**Task directions:** Write out, from the entries below, exactly the lines that run between the lines holding "[Aéreo] (24, 152)" and "Cadastrar-se (1745, 26)", inclusive, and stop there.

**Saved data entries:**
===

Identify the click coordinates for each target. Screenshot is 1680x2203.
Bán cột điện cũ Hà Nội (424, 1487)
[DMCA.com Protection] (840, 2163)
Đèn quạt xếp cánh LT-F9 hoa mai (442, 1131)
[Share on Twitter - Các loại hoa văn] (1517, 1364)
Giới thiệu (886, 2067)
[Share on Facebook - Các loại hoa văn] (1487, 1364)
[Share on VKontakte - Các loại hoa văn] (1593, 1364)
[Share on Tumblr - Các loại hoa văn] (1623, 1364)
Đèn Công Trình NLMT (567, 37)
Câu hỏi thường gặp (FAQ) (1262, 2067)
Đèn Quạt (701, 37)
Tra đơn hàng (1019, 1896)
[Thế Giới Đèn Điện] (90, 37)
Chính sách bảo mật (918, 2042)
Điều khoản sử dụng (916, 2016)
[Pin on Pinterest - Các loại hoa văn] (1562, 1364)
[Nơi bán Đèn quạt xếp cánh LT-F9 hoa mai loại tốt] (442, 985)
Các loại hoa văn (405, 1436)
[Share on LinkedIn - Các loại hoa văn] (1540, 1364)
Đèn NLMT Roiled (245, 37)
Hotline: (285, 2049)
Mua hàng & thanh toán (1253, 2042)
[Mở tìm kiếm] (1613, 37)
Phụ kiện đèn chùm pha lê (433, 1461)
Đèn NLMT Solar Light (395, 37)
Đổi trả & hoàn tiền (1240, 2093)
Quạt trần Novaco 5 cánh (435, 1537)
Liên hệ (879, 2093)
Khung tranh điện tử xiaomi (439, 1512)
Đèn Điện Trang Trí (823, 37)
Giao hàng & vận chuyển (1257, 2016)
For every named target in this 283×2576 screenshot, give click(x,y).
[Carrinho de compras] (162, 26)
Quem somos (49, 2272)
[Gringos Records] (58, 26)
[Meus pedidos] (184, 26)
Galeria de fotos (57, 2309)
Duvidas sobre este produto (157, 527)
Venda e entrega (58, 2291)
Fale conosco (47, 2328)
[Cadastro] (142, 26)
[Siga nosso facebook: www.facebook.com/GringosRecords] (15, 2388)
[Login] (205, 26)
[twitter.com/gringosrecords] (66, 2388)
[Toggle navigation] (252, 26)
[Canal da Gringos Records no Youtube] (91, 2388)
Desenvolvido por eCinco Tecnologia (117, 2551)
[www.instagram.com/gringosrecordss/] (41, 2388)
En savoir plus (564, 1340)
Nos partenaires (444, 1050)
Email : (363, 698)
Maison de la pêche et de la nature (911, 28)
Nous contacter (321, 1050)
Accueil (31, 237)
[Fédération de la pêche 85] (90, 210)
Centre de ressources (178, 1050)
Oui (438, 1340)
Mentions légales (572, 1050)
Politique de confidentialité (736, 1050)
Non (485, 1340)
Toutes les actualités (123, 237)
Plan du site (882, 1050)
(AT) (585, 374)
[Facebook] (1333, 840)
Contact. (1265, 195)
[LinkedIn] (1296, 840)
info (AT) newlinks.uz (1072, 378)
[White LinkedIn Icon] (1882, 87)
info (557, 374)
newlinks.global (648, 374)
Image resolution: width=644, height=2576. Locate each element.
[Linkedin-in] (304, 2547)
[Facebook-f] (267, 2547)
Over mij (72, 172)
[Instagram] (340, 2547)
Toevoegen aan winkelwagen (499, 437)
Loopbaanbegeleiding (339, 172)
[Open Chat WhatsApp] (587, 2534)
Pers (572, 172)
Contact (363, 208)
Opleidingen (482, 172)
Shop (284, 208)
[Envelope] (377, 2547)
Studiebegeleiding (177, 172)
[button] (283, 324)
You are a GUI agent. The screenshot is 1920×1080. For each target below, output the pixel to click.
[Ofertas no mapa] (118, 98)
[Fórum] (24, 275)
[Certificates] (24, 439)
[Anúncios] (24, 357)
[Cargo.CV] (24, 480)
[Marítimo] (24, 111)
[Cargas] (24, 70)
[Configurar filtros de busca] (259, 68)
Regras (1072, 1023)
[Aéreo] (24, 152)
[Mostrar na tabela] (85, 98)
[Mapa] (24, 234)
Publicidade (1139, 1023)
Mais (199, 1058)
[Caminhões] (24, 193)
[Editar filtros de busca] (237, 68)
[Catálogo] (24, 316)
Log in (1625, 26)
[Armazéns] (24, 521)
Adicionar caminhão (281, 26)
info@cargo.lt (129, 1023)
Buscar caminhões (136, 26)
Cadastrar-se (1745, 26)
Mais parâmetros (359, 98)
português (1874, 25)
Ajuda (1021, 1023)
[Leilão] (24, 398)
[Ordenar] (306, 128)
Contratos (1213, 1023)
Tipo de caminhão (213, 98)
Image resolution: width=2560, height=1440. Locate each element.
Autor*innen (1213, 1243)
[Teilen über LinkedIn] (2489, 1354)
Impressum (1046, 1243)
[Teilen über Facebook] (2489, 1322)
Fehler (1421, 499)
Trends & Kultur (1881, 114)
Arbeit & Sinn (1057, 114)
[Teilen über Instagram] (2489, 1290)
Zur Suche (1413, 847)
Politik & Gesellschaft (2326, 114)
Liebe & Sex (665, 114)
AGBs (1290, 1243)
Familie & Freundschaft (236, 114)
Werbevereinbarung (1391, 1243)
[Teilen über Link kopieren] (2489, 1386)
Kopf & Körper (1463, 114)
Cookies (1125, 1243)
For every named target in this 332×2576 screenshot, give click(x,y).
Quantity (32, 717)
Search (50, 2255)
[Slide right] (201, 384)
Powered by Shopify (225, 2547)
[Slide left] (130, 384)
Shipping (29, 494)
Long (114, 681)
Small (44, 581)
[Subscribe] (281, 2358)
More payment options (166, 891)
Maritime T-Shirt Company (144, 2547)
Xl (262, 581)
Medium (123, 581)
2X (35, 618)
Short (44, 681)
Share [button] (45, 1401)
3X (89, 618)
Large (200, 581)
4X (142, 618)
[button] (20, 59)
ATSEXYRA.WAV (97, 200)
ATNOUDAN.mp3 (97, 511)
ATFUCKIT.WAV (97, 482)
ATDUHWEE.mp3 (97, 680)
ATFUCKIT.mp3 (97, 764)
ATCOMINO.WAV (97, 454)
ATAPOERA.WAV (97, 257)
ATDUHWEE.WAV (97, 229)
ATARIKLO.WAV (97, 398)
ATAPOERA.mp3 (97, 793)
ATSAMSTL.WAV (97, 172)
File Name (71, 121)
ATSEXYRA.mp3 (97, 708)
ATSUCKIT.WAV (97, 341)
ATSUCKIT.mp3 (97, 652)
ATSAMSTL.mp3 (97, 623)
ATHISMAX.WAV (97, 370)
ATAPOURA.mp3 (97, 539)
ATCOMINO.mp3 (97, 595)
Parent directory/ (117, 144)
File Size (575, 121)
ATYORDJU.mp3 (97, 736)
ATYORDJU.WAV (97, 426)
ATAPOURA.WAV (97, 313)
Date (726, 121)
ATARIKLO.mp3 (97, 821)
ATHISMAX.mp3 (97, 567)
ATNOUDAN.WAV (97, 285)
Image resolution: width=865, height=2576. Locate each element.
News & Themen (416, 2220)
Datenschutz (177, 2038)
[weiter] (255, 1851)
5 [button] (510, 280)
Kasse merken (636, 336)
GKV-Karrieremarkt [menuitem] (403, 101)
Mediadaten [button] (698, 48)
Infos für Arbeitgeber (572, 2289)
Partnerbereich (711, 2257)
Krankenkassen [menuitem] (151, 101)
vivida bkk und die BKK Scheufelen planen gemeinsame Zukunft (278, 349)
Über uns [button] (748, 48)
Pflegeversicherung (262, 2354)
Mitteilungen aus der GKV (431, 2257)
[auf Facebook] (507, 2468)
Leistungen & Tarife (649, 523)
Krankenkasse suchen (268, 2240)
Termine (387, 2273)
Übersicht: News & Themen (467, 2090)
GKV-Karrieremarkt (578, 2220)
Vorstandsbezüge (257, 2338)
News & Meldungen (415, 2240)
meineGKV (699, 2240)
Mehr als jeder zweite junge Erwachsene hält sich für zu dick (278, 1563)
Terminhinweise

===

**Exercise output:**
[Aéreo] (24, 152)
[Mostrar na tabela] (85, 98)
[Mapa] (24, 234)
Publicidade (1139, 1023)
Mais (199, 1058)
[Caminhões] (24, 193)
[Editar filtros de busca] (237, 68)
[Catálogo] (24, 316)
Log in (1625, 26)
[Armazéns] (24, 521)
Adicionar caminhão (281, 26)
info@cargo.lt (129, 1023)
Buscar caminhões (136, 26)
Cadastrar-se (1745, 26)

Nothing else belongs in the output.